Flock has faced comparable pushback elsewhere. Mountain View, California and South Portland, Maine both previously ended their relationships with the company, citing privacy concerns and specifically the risk of federal immigration authorities querying the network TechCrunch. Flock has responded to that category of concern with product changes: in January 2026 it introduced an administrative control letting any agency disable all federal data sharing outright, and by February the company was describing federal sharing as "default off," with federal agencies excluded from participating in statewide or national lookup networks Flock Safety Flock Safety.

Those safeguards evidently did not resolve the LAPD's specific concerns, which centered less on federal query access than on data ownership and storage terms within the contract itself. That distinction matters technically: an opt-out toggle governs query-time access controls, whereas the disputes reported by the Times and Yahoo concern the underlying data architecture — retention periods, export rights, and who holds custodianship of plate-read logs once they leave LAPD's own systems. Those are the kinds of terms that typically live in data processing agreements and service-level contracts rather than in a product's default settings, which may explain why a feature-level fix from Flock did not resolve LAPD's objections.

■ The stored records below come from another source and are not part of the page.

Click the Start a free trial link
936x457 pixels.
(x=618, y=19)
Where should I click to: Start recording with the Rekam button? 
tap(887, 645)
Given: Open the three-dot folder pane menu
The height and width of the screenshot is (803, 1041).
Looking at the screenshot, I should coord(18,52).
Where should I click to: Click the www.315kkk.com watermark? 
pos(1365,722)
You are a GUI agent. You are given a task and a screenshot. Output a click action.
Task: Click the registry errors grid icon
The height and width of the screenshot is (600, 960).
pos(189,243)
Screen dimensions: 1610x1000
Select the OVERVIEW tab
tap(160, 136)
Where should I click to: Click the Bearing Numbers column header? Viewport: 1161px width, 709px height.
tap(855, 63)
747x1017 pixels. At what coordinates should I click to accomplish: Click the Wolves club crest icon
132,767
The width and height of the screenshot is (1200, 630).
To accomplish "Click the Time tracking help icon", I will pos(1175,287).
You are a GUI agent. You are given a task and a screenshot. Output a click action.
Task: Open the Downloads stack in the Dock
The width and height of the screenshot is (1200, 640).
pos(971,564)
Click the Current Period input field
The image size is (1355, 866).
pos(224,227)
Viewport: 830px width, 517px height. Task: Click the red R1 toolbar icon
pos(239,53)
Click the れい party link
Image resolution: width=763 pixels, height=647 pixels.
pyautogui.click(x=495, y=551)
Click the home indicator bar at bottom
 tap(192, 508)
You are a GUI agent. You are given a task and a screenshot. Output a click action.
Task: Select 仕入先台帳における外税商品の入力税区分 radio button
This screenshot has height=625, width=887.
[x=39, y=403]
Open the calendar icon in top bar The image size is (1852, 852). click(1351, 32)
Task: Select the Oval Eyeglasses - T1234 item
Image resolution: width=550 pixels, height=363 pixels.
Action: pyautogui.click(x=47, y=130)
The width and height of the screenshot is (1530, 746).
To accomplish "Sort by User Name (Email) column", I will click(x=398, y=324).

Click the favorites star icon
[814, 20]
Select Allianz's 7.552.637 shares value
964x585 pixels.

The broader context here touches a debate that has followed ALPR and similar surveillance-as-a-service platforms since municipal camera networks began scaling nationally: vendors control the infrastructure and increasingly the analytics layer, while municipalities retain nominal ownership of the data generated on their streets. Worth flagging: LAPD's move does not end Flock's presence in Southern California, since numerous smaller agencies and private networks in the region continue to feed the same searchable database, and LAPD investigators may still access shared regional data through other participating agencies even without their own subscription.

What happens next depends on whether Flock and the LAPD can draft contract language satisfying the department's custodianship demands. Given the size of the account and Flock's stated intent to resolve the dispute, a renegotiated agreement remains plausible rather than a permanent breach. For now, the largest known law enforcement disconnection from Flock's network stands as a test case for how vendor and municipal customer negotiate data governance terms going forward, a question every jurisdiction running similar contracts will now be watching.